For judges, being criticized for rulings comes with the territory, but court watchers say it is a degree far different when the critic could win the nation’s highest office, is involved in a pending case and references the judge's ethnicity.

University of Pennsylvania law professor Stephen Burbank said it was “absolute nonsense” that the judge shouldn’t be able to preside over the case because of his ethnicity.

“If this continues, I would hope that some prominent federal judges would set Mr. Trump straight on what’s appropriate and what’s not in our democracy,” Mr. Burbank said.

Ronald Rotunda, a professor at Chapman University School of Law in Orange, Calif., noted that whatever Mr. Trump’s grievances, his lawyers haven’t filed any motion asking for the case to be reassigned to a different judge. If Mr. Trump has a problem with the judge, “that’s the legitimate way” to register a complaint, he said.

Mr. Trump in the interview said that he may do so. Other judges, he said, would have thrown out the plaintiffs’ case against the school, he said.

The GOP candidate’s comments follow a San Diego speech last week in which he called the judge “a hater of Donald Trump” and “a total disgrace,” while referencing the judge’s ethnicity.

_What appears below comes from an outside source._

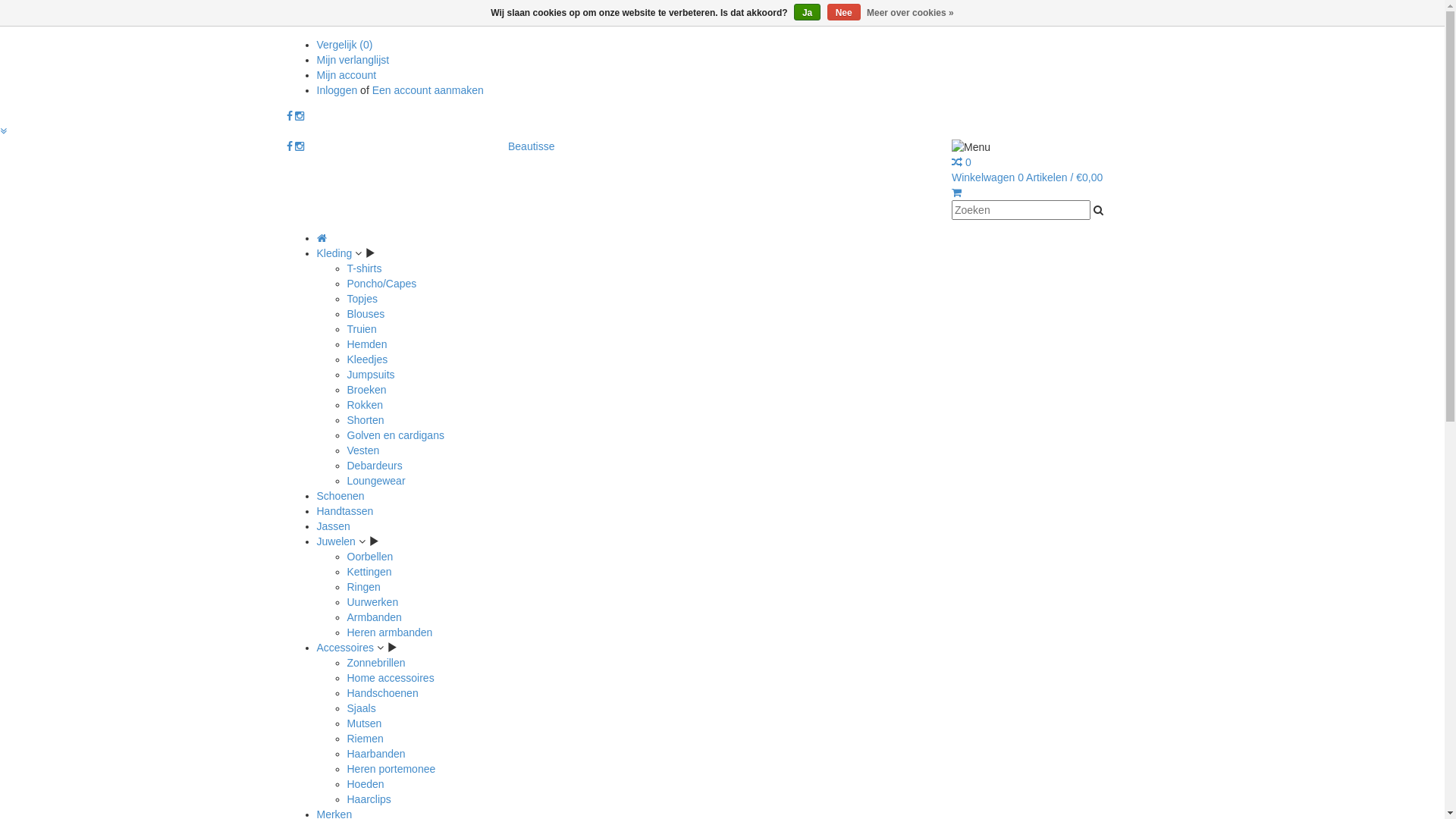 The width and height of the screenshot is (1456, 819). Describe the element at coordinates (346, 586) in the screenshot. I see `'Ringen'` at that location.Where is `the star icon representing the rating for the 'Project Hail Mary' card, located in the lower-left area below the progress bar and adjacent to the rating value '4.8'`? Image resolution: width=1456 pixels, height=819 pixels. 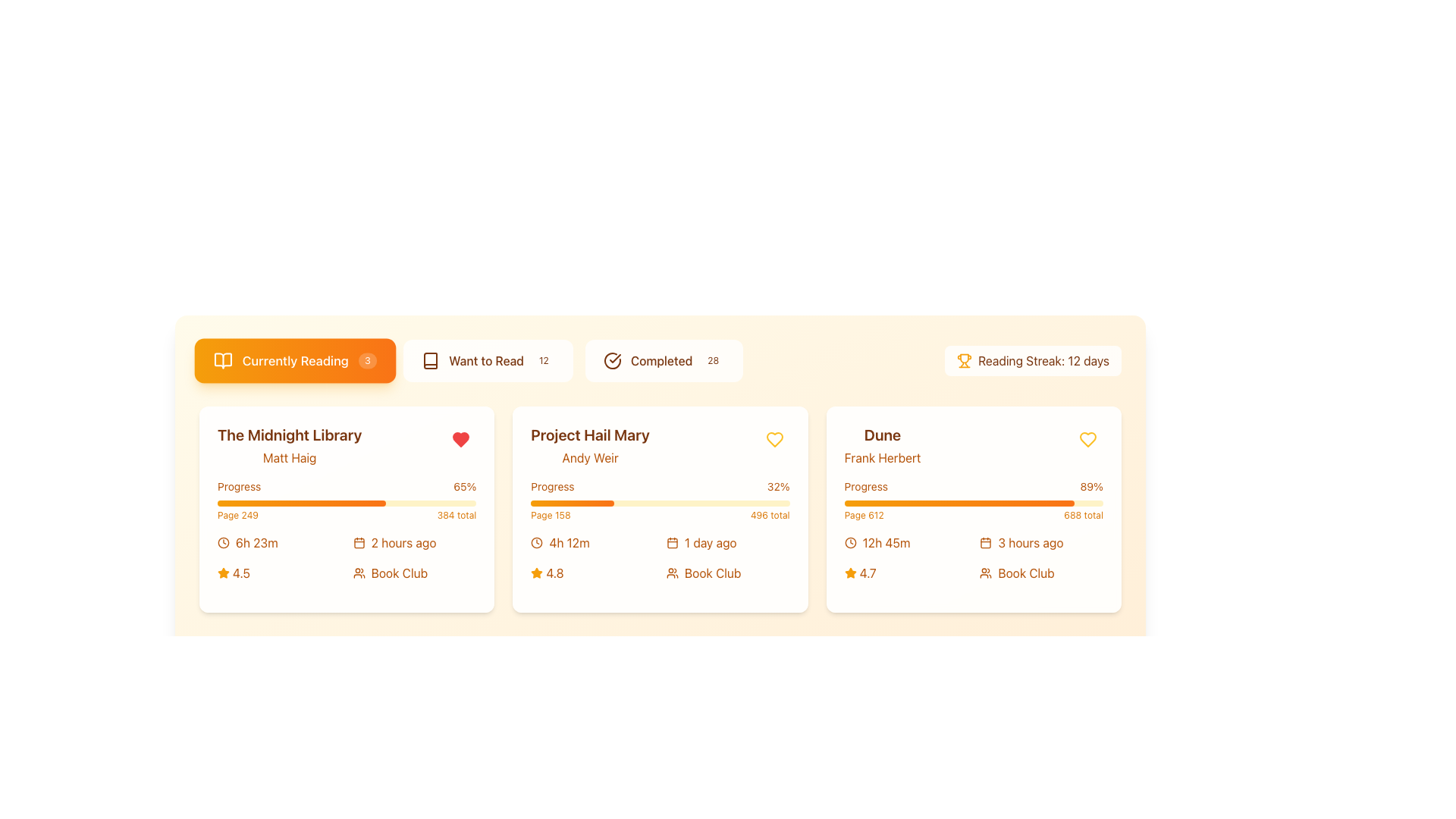
the star icon representing the rating for the 'Project Hail Mary' card, located in the lower-left area below the progress bar and adjacent to the rating value '4.8' is located at coordinates (537, 573).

Mr. Trump also criticized the judge Thursday on Twitter, saying he would win the litigation and reopen the now-defunct Trump University when the cases were done.

While Mr. Trump’s comments prompted criticism, he said he believed the bigger threat is to be treated unfairly by the courts. “It’s called freedom of speech,” he said of the criticisms.

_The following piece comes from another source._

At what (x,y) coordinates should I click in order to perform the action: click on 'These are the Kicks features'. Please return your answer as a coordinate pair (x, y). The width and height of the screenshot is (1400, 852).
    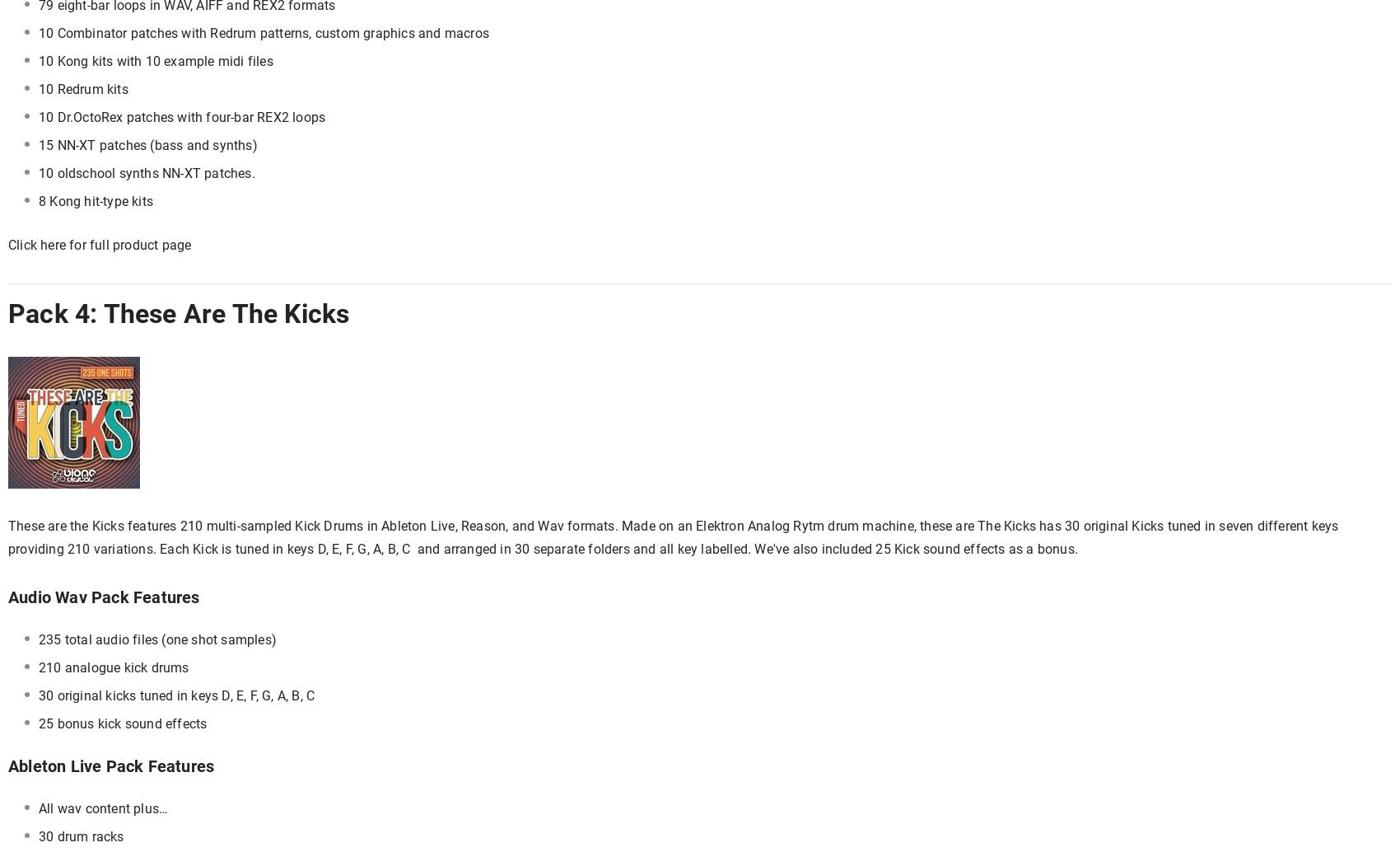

Legal experts agreed that defendants have the First Amendment freedom to express opinions about a judge hearing their case—as long as they aren’t disruptive in the courtroom.

“It is a prized American privilege to speak one’s mind, although not always with perfect good taste, on all public institutions,” Justice Hugo Black wrote in a 1941 Supreme Court decision that threw out contempt convictions of a newspaper publisher and a labor leader for speaking out on pending litigation.

Judge Curiel is presiding over a pair of cases in which the plaintiffs alleged Trump University duped them into paying tens of thousands of dollars on the belief they would be trained to learn Mr. Trump’s real-estate strategies. Mr. Trump denies the allegations, saying the students got their money’s worth, with many offering positive evaluations of the program.

The judge has issued pre-trial rulings against Mr. Trump and has unsealed documents in the case offering a detailed look at the business’s operations and scathing assessments from some former workers. One case is set to go to trial in November, after the election. No trial date has been set in the other case, with the next pretrial hearing set for July.

Such criticism is a closer call if the critic is a lawyer in the case, because attorneys are bound by professional conduct rules.

Lawyers in some instances have faced sanctions for controversial criticisms of judges, while in other cases they have avoided punishment.

Mr. Trump is being represented by a prominent national law firm, O’Melveny & Myers LLP, whose alumni include federal appeals court Judge Sri Srinivasan, who was on President Barack Obama’s recent short list for the Supreme Court.

Firm representatives didn’t respond to requests for comment.

The code of conduct for federal judges restricts them from “mak[ing] public comment on the merits of a matter pending or impending in any court” and bars them from publicly endorsing or opposing a candidate for public office. But in at least one rare instance, judges came to the defense of a colleague they believed was being unfairly targeted with political attacks.

During the 1996 presidential campaign, both President Bill Clinton and Sen. Bob Dole, the Republican nominee, criticized a Clinton-appointed New York federal judge, Harold Baer, who excluded prosecutors’ evidence in a high-profile narcotics case. In response, four judges on the Second U.S. Circuit Court of Appeals issued a statement in defense of Judge Baer, saying the officials’ remarks had gone “too far” and could intimidate other judges.

Judge Baer later reversed his ruling, though he said it wasn’t because of political pressure. He eventually took himself off the case.